Task brief: Copy out every one of the following entries word for word, without changing anything.

>> Start

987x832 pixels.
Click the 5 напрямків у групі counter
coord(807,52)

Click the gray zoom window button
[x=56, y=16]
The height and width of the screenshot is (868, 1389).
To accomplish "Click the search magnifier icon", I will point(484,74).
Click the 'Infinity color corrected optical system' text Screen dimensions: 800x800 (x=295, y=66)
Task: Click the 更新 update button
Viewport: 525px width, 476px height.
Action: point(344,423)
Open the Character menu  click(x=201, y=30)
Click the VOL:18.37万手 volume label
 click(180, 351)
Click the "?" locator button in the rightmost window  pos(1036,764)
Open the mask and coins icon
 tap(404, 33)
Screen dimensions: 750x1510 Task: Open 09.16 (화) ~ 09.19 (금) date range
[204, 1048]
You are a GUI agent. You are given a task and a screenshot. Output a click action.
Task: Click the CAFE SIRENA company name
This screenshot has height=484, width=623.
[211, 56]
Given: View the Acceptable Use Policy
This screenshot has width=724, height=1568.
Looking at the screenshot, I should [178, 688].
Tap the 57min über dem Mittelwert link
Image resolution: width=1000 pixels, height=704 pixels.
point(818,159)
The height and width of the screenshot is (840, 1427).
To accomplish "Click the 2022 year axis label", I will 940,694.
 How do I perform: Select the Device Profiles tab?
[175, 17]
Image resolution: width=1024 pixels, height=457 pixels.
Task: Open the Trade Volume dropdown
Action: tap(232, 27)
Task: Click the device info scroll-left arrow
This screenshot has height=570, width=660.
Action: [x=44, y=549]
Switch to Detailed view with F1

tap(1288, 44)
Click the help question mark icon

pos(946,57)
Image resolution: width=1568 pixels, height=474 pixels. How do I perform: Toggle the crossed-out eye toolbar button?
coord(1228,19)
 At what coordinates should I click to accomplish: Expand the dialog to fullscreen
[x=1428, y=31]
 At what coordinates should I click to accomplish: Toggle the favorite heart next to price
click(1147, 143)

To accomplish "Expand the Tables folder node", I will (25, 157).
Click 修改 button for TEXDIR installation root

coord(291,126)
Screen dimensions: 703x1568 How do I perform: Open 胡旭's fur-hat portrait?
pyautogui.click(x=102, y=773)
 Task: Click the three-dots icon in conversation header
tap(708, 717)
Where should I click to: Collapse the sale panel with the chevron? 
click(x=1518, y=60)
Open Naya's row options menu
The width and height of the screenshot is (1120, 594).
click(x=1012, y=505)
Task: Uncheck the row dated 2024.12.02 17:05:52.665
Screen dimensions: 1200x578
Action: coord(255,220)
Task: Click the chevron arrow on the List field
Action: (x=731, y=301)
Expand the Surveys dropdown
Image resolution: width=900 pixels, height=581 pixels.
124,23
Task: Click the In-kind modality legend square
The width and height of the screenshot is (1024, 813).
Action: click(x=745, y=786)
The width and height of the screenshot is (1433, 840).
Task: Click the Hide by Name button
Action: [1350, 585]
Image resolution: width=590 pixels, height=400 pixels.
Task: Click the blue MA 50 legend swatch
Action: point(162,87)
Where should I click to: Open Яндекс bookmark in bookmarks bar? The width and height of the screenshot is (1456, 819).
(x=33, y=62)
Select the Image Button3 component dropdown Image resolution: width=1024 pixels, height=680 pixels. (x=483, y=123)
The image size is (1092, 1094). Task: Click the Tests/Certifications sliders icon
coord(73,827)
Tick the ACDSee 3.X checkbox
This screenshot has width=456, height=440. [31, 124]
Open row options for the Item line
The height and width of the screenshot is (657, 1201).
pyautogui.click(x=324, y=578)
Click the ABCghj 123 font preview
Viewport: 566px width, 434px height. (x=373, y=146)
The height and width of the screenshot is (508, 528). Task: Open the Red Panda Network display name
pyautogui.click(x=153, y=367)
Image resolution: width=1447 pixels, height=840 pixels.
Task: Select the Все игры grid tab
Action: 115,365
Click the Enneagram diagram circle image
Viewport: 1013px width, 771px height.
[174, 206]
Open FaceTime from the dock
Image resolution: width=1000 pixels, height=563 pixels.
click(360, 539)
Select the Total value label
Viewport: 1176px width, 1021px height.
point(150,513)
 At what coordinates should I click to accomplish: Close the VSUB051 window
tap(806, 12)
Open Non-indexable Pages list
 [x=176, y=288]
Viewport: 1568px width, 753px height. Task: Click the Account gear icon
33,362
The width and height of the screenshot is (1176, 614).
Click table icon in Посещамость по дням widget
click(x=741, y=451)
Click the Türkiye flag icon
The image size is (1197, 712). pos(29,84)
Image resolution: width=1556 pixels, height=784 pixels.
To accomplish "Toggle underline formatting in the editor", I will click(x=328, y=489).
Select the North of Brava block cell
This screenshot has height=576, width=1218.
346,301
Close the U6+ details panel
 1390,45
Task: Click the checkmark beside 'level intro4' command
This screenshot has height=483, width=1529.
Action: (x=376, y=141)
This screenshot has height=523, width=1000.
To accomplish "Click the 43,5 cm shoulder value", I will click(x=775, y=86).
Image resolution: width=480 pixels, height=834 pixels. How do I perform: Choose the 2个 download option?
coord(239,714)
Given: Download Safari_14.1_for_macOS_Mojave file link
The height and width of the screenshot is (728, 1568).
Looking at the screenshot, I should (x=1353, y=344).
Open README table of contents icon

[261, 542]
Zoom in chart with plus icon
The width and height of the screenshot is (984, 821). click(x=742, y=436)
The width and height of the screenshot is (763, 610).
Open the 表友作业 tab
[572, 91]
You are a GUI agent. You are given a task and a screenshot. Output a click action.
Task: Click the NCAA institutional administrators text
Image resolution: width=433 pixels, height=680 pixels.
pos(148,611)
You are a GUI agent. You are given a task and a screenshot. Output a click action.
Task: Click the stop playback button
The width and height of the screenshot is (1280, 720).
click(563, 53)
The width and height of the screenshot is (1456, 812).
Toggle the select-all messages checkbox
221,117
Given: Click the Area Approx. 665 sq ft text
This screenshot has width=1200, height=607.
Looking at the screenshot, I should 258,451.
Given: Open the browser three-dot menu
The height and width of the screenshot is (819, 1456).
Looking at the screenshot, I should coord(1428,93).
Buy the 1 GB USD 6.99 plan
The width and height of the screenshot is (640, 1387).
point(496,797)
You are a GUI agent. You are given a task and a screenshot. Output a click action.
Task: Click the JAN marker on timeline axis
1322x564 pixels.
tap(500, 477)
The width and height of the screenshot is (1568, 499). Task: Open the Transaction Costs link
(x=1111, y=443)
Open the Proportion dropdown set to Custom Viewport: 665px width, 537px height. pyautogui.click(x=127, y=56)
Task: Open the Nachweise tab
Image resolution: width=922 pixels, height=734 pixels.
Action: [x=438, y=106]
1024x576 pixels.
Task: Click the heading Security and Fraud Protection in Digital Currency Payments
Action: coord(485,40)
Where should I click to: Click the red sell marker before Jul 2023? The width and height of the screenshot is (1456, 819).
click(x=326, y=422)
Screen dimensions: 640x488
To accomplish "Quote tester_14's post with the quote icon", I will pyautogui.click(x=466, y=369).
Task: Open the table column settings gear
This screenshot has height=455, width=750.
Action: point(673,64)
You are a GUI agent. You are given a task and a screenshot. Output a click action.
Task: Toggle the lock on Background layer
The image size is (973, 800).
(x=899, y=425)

>> End

Task answer:
987x832 pixels.
Click the 5 напрямків у групі counter
coord(807,52)

Click the gray zoom window button
[x=56, y=16]
The height and width of the screenshot is (868, 1389).
To accomplish "Click the search magnifier icon", I will point(484,74).
Click the 'Infinity color corrected optical system' text Screen dimensions: 800x800 (x=295, y=66)
Task: Click the 更新 update button
Viewport: 525px width, 476px height.
Action: point(344,423)
Open the Character menu  click(x=201, y=30)
Click the VOL:18.37万手 volume label
 click(180, 351)
Click the "?" locator button in the rightmost window  pos(1036,764)
Open the mask and coins icon
 tap(404, 33)
Screen dimensions: 750x1510 Task: Open 09.16 (화) ~ 09.19 (금) date range
[204, 1048]
You are a GUI agent. You are given a task and a screenshot. Output a click action.
Task: Click the CAFE SIRENA company name
This screenshot has height=484, width=623.
[211, 56]
Given: View the Acceptable Use Policy
This screenshot has width=724, height=1568.
Looking at the screenshot, I should [178, 688].
Tap the 57min über dem Mittelwert link
Image resolution: width=1000 pixels, height=704 pixels.
point(818,159)
The height and width of the screenshot is (840, 1427).
To accomplish "Click the 2022 year axis label", I will 940,694.
 How do I perform: Select the Device Profiles tab?
[175, 17]
Image resolution: width=1024 pixels, height=457 pixels.
Task: Open the Trade Volume dropdown
Action: tap(232, 27)
Task: Click the device info scroll-left arrow
This screenshot has height=570, width=660.
Action: [x=44, y=549]
Switch to Detailed view with F1

tap(1288, 44)
Click the help question mark icon

pos(946,57)
Image resolution: width=1568 pixels, height=474 pixels. How do I perform: Toggle the crossed-out eye toolbar button?
coord(1228,19)
 At what coordinates should I click to accomplish: Expand the dialog to fullscreen
[x=1428, y=31]
 At what coordinates should I click to accomplish: Toggle the favorite heart next to price
click(1147, 143)

To accomplish "Expand the Tables folder node", I will (25, 157).
Click 修改 button for TEXDIR installation root

coord(291,126)
Screen dimensions: 703x1568 How do I perform: Open 胡旭's fur-hat portrait?
pyautogui.click(x=102, y=773)
 Task: Click the three-dots icon in conversation header
tap(708, 717)
Where should I click to: Collapse the sale panel with the chevron? 
click(x=1518, y=60)
Open Naya's row options menu
The width and height of the screenshot is (1120, 594).
click(x=1012, y=505)
Task: Uncheck the row dated 2024.12.02 17:05:52.665
Screen dimensions: 1200x578
Action: coord(255,220)
Task: Click the chevron arrow on the List field
Action: (x=731, y=301)
Expand the Surveys dropdown
Image resolution: width=900 pixels, height=581 pixels.
124,23
Task: Click the In-kind modality legend square
The width and height of the screenshot is (1024, 813).
Action: click(x=745, y=786)
The width and height of the screenshot is (1433, 840).
Task: Click the Hide by Name button
Action: [1350, 585]
Image resolution: width=590 pixels, height=400 pixels.
Task: Click the blue MA 50 legend swatch
Action: point(162,87)
Where should I click to: Open Яндекс bookmark in bookmarks bar? The width and height of the screenshot is (1456, 819).
(x=33, y=62)
Select the Image Button3 component dropdown Image resolution: width=1024 pixels, height=680 pixels. (x=483, y=123)
The image size is (1092, 1094). Task: Click the Tests/Certifications sliders icon
coord(73,827)
Tick the ACDSee 3.X checkbox
This screenshot has width=456, height=440. [31, 124]
Open row options for the Item line
The height and width of the screenshot is (657, 1201).
pyautogui.click(x=324, y=578)
Click the ABCghj 123 font preview
Viewport: 566px width, 434px height. (x=373, y=146)
The height and width of the screenshot is (508, 528). Task: Open the Red Panda Network display name
pyautogui.click(x=153, y=367)
Image resolution: width=1447 pixels, height=840 pixels.
Task: Select the Все игры grid tab
Action: 115,365
Click the Enneagram diagram circle image
Viewport: 1013px width, 771px height.
[174, 206]
Open FaceTime from the dock
Image resolution: width=1000 pixels, height=563 pixels.
click(360, 539)
Select the Total value label
Viewport: 1176px width, 1021px height.
point(150,513)
 At what coordinates should I click to accomplish: Close the VSUB051 window
tap(806, 12)
Open Non-indexable Pages list
 [x=176, y=288]
Viewport: 1568px width, 753px height. Task: Click the Account gear icon
33,362
The width and height of the screenshot is (1176, 614).
Click table icon in Посещамость по дням widget
click(x=741, y=451)
Click the Türkiye flag icon
The image size is (1197, 712). pos(29,84)
Image resolution: width=1556 pixels, height=784 pixels.
To accomplish "Toggle underline formatting in the editor", I will click(x=328, y=489).
Select the North of Brava block cell
This screenshot has height=576, width=1218.
346,301
Close the U6+ details panel
 1390,45
Task: Click the checkmark beside 'level intro4' command
This screenshot has height=483, width=1529.
Action: (x=376, y=141)
This screenshot has height=523, width=1000.
To accomplish "Click the 43,5 cm shoulder value", I will click(x=775, y=86).
Image resolution: width=480 pixels, height=834 pixels. How do I perform: Choose the 2个 download option?
coord(239,714)
Given: Download Safari_14.1_for_macOS_Mojave file link
The height and width of the screenshot is (728, 1568).
Looking at the screenshot, I should (x=1353, y=344).
Open README table of contents icon

[261, 542]
Zoom in chart with plus icon
The width and height of the screenshot is (984, 821). click(x=742, y=436)
The width and height of the screenshot is (763, 610).
Open the 表友作业 tab
[572, 91]
You are a GUI agent. You are given a task and a screenshot. Output a click action.
Task: Click the NCAA institutional administrators text
Image resolution: width=433 pixels, height=680 pixels.
pos(148,611)
You are a GUI agent. You are given a task and a screenshot. Output a click action.
Task: Click the stop playback button
The width and height of the screenshot is (1280, 720).
click(563, 53)
The width and height of the screenshot is (1456, 812).
Toggle the select-all messages checkbox
221,117
Given: Click the Area Approx. 665 sq ft text
This screenshot has width=1200, height=607.
Looking at the screenshot, I should 258,451.
Given: Open the browser three-dot menu
The height and width of the screenshot is (819, 1456).
Looking at the screenshot, I should coord(1428,93).
Buy the 1 GB USD 6.99 plan
The width and height of the screenshot is (640, 1387).
point(496,797)
You are a GUI agent. You are given a task and a screenshot. Output a click action.
Task: Click the JAN marker on timeline axis
1322x564 pixels.
tap(500, 477)
The width and height of the screenshot is (1568, 499). Task: Open the Transaction Costs link
(x=1111, y=443)
Open the Proportion dropdown set to Custom Viewport: 665px width, 537px height. pyautogui.click(x=127, y=56)
Task: Open the Nachweise tab
Image resolution: width=922 pixels, height=734 pixels.
Action: [x=438, y=106]
1024x576 pixels.
Task: Click the heading Security and Fraud Protection in Digital Currency Payments
Action: coord(485,40)
Where should I click to: Click the red sell marker before Jul 2023? The width and height of the screenshot is (1456, 819).
click(x=326, y=422)
Screen dimensions: 640x488
To accomplish "Quote tester_14's post with the quote icon", I will pyautogui.click(x=466, y=369).
Task: Open the table column settings gear
This screenshot has height=455, width=750.
Action: point(673,64)
You are a GUI agent. You are given a task and a screenshot. Output a click action.
Task: Toggle the lock on Background layer
The image size is (973, 800).
(x=899, y=425)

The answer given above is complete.